E mentre il fuoco scoppiettava calore e scintille in ogni dove, sulle note dirompenti di una notte berlinese, negli occhi di quei compagni intravidi ancora una volta quelle stessa luce che tanto spesso mi aveva abitato e che io avevo erroneamente e inconsapevolmente messo da parte. L’avevo lasciata sostituire con le abitudini, l’ordinarietà e la serietà della stabilità, ignorando il fatto che fossero cose che potevano tranquillamente coesistere, che non si escludevano a vicenda e che, piuttosto, rendevano la vita meritevole di essere vissuta. 

Perché in fondo non è altro che questo: delle schegge di luce che, solitarie, si addentrano in ogni individuo e lo fanno tremare e gioire e piangere e disperarsi e respirare; delle schegge di luce ed energia che illuminano fin là… proprio dove la notte finisce e albeggia un nuovo giorno.

 

L’indomani sarei tornata a casa, ma non avrei mai davvero abbandonato TeePee Land.

 

 

 

 

 

LOOK AT ME!

Amici, finalmente sono riuscita a pubblicare un altro racconto di questa raccolta nonostante l’ispirazione ben scarseggiante.

In questo caso, ancor più del solito: vi prego di segnalarmi errori e refusi (che temo ce ne siano abba).

 

Entrando nel merito, invece: per la prima volta – capiterà anche in un altro paio di occasioni, in teoria – ecco a voi Abigail! 
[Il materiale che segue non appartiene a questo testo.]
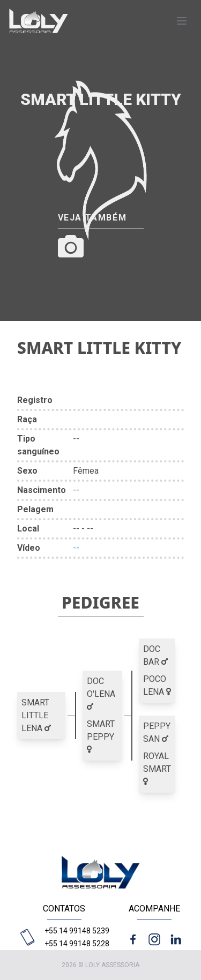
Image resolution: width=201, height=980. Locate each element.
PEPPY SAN (157, 732)
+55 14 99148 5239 (77, 931)
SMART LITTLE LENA (36, 715)
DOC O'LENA (101, 693)
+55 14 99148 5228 (77, 944)
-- (76, 548)
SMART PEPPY (101, 736)
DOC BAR (155, 655)
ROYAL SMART (157, 768)
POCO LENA (157, 685)
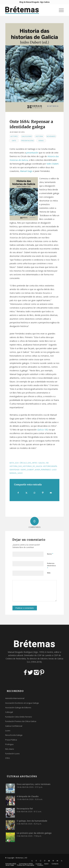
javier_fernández (43, 469)
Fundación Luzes (12, 753)
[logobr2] (29, 10)
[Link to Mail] (57, 861)
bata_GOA (14, 463)
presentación (32, 153)
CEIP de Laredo (44, 655)
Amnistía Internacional (15, 698)
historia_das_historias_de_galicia (26, 466)
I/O (26, 858)
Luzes (8, 731)
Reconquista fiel (25, 809)
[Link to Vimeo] (53, 861)
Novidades (51, 136)
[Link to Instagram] (40, 861)
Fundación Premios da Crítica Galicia (21, 721)
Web (49, 573)
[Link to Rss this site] (62, 861)
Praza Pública (11, 740)
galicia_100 (43, 463)
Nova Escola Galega (14, 735)
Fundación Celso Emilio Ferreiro (18, 717)
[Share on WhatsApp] (34, 493)
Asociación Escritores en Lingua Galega (22, 703)
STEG (7, 758)
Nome (50, 554)
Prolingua (9, 744)
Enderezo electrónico (52, 566)
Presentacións (27, 141)
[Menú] (60, 10)
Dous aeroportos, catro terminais (33, 784)
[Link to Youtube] (49, 861)
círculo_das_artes (28, 463)
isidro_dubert (27, 469)
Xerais (41, 141)
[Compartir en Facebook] (18, 493)
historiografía (50, 466)
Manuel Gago (26, 171)
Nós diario (10, 749)
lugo (54, 469)
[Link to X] (32, 861)
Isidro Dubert (53, 164)
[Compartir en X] (26, 493)
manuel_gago (16, 473)
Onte (14, 141)
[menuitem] (60, 10)
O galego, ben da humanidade (32, 821)
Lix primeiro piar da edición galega (34, 833)
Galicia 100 (42, 430)
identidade (15, 469)
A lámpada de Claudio (27, 796)
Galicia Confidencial (14, 726)
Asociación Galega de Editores (18, 707)
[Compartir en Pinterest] (43, 493)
Spero che questo primo squarcio su di lei (e Jo e TeePee Land) vi sia piaciuto, questo racconto doveva un po’ spiegare le ragioni che l’hanno portata a scrivere questa raccolta, oltreché darle un minimo di background.

 

Poi qualche specificazione per voi:

- Non sono mai stata a TeePee Land, ma è una realtà esistente che mi è stata più volte raccontata e che ho ritenuto meritevole di essere narrata, spero di averlo fatto nel modo più realistico possibile. Unica specifica: i personaggi che ho descritto sono tutti inventati da me - sebbene li abbia "caratterizzati" a partire dalle descrizioni di persone reali che le mie conoscenze hanno davvero incontrato lì;

- La canzone citata quasi al termine è Sfiorivano le viole di Rino Gaetano, il quale mi ha accompagnato spesso in questa quarantena;

- I cartelli che ho nominato, presenti nel villaggio, erano realmente là, non so se nel frattempo siano stati tolti però;

- La scritta sull’asfalto nei pressi dell’Oberbaumbrücke potete davvero trovarla lì e davvero mi ha fatto commuovere la prima volta che sono stata a Berlino;

- A proposito di Berlino, sappiate che, salvo imprevisti, la ritroveremo anche in altri racconti perché è per me una città molto importante;

- Piccola nota finale: l’aneddoto che ho affibbiato ad Abbie riguardo i soldi spesi al Circolo Culturale Astra (ho tradotto il nome del locale, ma lo si trova davvero a Berlino) è davvero successo a me; il giorno dopo avevo il portafoglio vuoto e un mal di testa lancinante, ma ne valse la pena.

 

Attualmente non mi viene in mente altro, se non ringraziare Dark Sider per aver indetto questo contest e _Mhysa_ per il genere/prompt, perché mi hanno in qualche modo aiutato a concludere questo racconto che era in bozza da diverso tempo.

Purtroppo, non sono particolarmente soddisfatta del risultato, ma in questo periodo di magra temo di dovermi accontentare.